黒木が石田王羅くんのご家族に提案した解決策は「個別指導部門への誘導」でした。

極めて妥当なプランだと思うのですが、悪役に戻った橘先生と佐倉とは納得しません。


橘先生の激昂

橘先生は感情的に黒木にぶつかります。

…黒木さんあんたさ、
生徒本人のことよりも、
金が大事か!
そこまでクズかよ!!

しかし、この橘先生の姿には共感できません。

集団授業についていけない子が個別指導に切り替えるのはふつうのことでしょう。

第 38 講で橘先生は、王羅くんの迷惑行為に関して

〔他の〕子どもたちをどう諫める〔原文ママ〕か考えないとな…

と言っています。しかし、やる気も能力もない生徒が自習室でふざけているのに、他の子どもたちをなだめるというのは明らかに筋違いでしょう。

真剣に勉強に取り組んでいる子たちを守りつつ、なおかつ王羅くんを「見捨て」ないのであれば、個別指導塾で受験ごっこをしてもらい、とにかくどこかしらの私立中学校に入れる――というのは、良い選択肢だと思います。


佐倉の疑問

佐倉も黒木に質問をぶつけます。

まともに個別に通えば、授業料はうちの倍です!
正直、王羅くんは中受に向いてません。
いくら親御さんの希望とはいえ、そこまでして受験続行って…
(中略)
もし営利目的を抜きにしたら、向いてない子が受験する必要はありますか?
向いてない子は「普通の小学生の生活」に戻してあげたほうがいいと思いませんか?

佐倉はむしろ退塾で幕引きをするのがよいと思っていたようです。

それに対し黒木が「普通の小学生の生活」では裕福な家庭の子ばかりがいい思いをする――という旨のことを諭して、第 39 講が幕引きとなります。


向いてない子が受験する意味

向いていない子が中学受験をする意味は、「高校受験および公立中学校の回避」でしょう。高校受験回避については第 33 講で話題になっていました。

高校受験回避

王羅くんが公立中学校に進学して優秀な成績をおさめるとは思えません。おそらく中堅公立高校を第一志望校にして高校受験をすることになるでしょう。私立併願校も推して知るべしです。

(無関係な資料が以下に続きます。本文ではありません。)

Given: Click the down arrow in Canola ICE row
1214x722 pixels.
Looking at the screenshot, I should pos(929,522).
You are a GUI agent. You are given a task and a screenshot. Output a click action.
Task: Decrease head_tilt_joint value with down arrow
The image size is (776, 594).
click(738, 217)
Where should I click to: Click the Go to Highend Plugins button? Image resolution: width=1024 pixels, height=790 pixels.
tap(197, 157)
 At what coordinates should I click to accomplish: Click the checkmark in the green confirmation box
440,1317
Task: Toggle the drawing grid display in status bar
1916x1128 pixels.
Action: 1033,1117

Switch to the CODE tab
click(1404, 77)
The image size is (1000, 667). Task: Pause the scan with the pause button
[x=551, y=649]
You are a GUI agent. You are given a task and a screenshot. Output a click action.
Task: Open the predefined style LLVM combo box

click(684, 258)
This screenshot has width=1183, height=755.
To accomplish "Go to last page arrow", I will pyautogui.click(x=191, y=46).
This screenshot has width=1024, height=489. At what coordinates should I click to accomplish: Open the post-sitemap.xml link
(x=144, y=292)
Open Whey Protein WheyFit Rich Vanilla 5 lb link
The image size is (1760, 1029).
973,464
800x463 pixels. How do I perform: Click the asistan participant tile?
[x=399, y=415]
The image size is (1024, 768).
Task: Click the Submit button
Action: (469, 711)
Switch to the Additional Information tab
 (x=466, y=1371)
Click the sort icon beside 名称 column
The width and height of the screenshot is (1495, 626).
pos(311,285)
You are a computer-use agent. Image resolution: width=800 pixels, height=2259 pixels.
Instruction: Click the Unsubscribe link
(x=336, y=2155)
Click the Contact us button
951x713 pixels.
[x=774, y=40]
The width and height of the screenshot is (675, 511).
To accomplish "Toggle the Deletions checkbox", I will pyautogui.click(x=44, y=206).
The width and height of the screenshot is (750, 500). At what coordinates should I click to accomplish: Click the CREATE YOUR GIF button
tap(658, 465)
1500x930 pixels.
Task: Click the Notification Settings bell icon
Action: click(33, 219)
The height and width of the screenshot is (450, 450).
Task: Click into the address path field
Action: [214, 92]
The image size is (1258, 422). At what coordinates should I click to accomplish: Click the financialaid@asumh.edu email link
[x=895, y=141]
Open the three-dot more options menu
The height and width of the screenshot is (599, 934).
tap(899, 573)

【参考】内申基準早見表2018 神奈川県私立高校入試

しかし、高校受験だと入りづらい(たとえば「オール4」程度の)学校であっても、中学校からなら驚くほど入りやすいことがあります。

そこで、中学校のうちからそうした学校に入っておくのは、大いに考えられる作戦です。

公立中学校の回避

公立中学校は、学校によってはかなり荒れています。先生方はとても熱心ですが、多忙で、部活動や学校行事などで全体が疲弊していることがあります。

様々なご家庭から生徒が集まるため、私立に比べると多く起こるトラブルもあるでしょう。

清宮幸太郎を育てた、父 克幸さんは

子供を私立に入れてみて思ったのは、子供はともかく、親の側のストレスが少ないということです。以前、子供が近所の保育園に通っていたころ、通っている子供たちにではなく、親に対して呆れてしまう出来事がありました。「あんな親に育てられた子供と自分の子供が一緒に育つのは耐えられない」と思ったものです

とまで書いています。

【参考】清宮幸太郎を育てた、父 克幸さんの教育方針とは

これからの卒業式シーズン、公立中学校の卒業生の中には卒ランなどを着る方もいると思います。そうした方のご家庭と教育方針が合わない場合など、最後の最後で双方にとって不快な思いが残りかねません。

【参考】平成28年度 神奈川県公立中学校 卒業式

こうしたことから、より大学受験に有利な学校に行くために、また、よりのびのびとした中学校生活を送るために、とにかく中学受験をするというのは選択肢のひとつです。